WORK ITEM
Using the data beneath this instruction, retype only the lines from the one that contains "12 (165, 1867)" down to the one that contains "Disputas uke 8Public", both included, exactly as they appear.

TASK INPUT

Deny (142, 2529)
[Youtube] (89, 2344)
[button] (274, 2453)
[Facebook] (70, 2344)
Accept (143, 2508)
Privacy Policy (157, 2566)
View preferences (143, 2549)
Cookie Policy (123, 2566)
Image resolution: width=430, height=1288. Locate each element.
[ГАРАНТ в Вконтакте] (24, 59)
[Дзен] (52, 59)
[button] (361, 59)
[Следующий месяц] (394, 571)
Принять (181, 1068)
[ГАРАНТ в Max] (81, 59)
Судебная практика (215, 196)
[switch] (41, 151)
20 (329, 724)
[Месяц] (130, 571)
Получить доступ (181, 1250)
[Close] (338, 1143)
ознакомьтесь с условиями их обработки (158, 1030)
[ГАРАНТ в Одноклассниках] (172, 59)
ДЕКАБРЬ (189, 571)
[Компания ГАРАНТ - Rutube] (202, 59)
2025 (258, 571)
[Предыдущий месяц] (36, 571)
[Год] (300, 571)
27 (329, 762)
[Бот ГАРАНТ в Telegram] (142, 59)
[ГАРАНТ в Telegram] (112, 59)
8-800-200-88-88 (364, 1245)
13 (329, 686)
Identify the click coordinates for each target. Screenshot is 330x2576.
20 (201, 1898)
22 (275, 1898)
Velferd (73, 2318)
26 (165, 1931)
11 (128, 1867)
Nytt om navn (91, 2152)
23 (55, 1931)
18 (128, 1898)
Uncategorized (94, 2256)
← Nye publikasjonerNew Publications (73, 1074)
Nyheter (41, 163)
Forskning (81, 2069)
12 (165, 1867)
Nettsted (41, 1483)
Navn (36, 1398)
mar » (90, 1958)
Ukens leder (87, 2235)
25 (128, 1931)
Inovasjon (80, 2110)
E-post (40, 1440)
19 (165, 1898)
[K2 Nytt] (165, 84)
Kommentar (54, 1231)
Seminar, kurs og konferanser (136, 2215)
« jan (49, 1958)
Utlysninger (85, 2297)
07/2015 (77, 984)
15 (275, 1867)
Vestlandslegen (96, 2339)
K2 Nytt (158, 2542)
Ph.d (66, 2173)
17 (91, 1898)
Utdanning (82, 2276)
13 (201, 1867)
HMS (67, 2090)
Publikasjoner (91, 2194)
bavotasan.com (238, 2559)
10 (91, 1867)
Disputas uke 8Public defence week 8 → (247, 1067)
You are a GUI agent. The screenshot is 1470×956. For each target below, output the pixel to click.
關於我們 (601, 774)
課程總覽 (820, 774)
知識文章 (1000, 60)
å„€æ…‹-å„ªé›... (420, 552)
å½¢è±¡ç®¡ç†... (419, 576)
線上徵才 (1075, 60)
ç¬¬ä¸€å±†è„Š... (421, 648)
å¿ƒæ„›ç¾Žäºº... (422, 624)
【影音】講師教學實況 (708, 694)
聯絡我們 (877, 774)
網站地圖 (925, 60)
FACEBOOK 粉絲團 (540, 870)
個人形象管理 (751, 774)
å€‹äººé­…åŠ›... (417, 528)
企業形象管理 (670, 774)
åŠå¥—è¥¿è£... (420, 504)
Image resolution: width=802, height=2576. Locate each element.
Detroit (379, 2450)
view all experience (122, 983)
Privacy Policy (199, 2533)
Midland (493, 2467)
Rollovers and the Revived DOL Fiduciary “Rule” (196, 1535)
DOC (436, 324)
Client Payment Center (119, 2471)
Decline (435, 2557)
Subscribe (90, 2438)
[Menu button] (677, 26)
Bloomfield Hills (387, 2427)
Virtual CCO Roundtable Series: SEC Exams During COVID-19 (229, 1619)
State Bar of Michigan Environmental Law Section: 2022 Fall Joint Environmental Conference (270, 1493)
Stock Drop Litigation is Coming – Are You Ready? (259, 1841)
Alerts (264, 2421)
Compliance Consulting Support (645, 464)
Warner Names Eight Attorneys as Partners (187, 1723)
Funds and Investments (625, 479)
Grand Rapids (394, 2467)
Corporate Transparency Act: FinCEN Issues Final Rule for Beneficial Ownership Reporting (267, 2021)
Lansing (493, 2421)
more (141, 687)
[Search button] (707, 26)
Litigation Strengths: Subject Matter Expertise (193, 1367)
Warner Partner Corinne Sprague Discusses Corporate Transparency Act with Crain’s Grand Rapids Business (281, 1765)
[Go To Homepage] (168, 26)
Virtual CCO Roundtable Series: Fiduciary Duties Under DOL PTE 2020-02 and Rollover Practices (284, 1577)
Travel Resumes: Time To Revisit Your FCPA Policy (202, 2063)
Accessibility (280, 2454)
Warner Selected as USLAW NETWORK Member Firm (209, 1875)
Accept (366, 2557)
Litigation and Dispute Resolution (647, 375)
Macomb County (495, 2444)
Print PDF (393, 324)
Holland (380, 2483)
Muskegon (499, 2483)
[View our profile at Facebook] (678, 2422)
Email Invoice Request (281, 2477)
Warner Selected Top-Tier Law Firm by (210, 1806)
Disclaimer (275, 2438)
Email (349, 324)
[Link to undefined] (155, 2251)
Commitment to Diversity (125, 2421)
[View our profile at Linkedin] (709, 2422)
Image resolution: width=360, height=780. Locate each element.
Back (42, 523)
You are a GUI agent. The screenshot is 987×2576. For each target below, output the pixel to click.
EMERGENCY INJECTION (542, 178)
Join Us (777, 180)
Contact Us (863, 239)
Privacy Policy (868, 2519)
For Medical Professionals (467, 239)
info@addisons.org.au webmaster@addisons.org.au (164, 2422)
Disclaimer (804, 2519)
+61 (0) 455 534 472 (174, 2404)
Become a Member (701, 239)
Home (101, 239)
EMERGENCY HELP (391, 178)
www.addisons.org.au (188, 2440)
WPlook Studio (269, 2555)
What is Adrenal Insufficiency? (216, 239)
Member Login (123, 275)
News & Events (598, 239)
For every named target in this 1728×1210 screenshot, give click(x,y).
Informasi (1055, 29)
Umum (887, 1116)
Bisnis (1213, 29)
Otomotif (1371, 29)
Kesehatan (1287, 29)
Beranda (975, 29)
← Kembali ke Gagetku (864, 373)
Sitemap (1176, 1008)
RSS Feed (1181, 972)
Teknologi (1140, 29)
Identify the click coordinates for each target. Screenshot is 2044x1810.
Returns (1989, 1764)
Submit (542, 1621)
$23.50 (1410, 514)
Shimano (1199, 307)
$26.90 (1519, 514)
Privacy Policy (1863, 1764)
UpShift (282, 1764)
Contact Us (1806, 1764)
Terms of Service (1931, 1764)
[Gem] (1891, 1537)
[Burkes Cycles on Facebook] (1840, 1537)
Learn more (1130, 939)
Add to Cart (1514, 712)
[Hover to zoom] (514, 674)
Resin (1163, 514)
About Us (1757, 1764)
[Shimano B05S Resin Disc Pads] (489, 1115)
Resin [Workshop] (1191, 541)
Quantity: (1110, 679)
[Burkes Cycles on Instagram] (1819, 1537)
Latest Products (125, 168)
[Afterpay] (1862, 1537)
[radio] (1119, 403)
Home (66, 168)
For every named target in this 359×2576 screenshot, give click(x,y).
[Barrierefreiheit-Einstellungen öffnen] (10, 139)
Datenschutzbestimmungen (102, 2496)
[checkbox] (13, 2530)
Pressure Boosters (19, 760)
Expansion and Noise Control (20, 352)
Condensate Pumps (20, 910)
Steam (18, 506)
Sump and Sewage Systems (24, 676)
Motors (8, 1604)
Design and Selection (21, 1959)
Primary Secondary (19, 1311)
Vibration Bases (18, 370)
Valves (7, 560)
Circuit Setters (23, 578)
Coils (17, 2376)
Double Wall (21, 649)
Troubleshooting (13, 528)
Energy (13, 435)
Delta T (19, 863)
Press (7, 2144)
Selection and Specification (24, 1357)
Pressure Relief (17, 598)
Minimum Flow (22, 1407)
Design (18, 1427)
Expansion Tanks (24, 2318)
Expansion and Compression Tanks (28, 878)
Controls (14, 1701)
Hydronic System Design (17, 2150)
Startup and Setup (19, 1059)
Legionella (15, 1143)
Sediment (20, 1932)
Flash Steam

SOLUTION TO THIS TASK
12 (165, 1867)
Nettsted (41, 1483)
Navn (36, 1398)
mar » (90, 1958)
Ukens leder (87, 2235)
25 (128, 1931)
Inovasjon (80, 2110)
E-post (40, 1440)
19 (165, 1898)
[K2 Nytt] (165, 84)
Kommentar (54, 1231)
Seminar, kurs og konferanser (136, 2215)
« jan (49, 1958)
Utlysninger (85, 2297)
07/2015 (77, 984)
15 (275, 1867)
Vestlandslegen (96, 2339)
K2 Nytt (158, 2542)
Ph.d (66, 2173)
17 (91, 1898)
Utdanning (82, 2276)
13 (201, 1867)
HMS (67, 2090)
Publikasjoner (91, 2194)
bavotasan.com (238, 2559)
10 (91, 1867)
Disputas uke 8Public defence week 8 → (247, 1067)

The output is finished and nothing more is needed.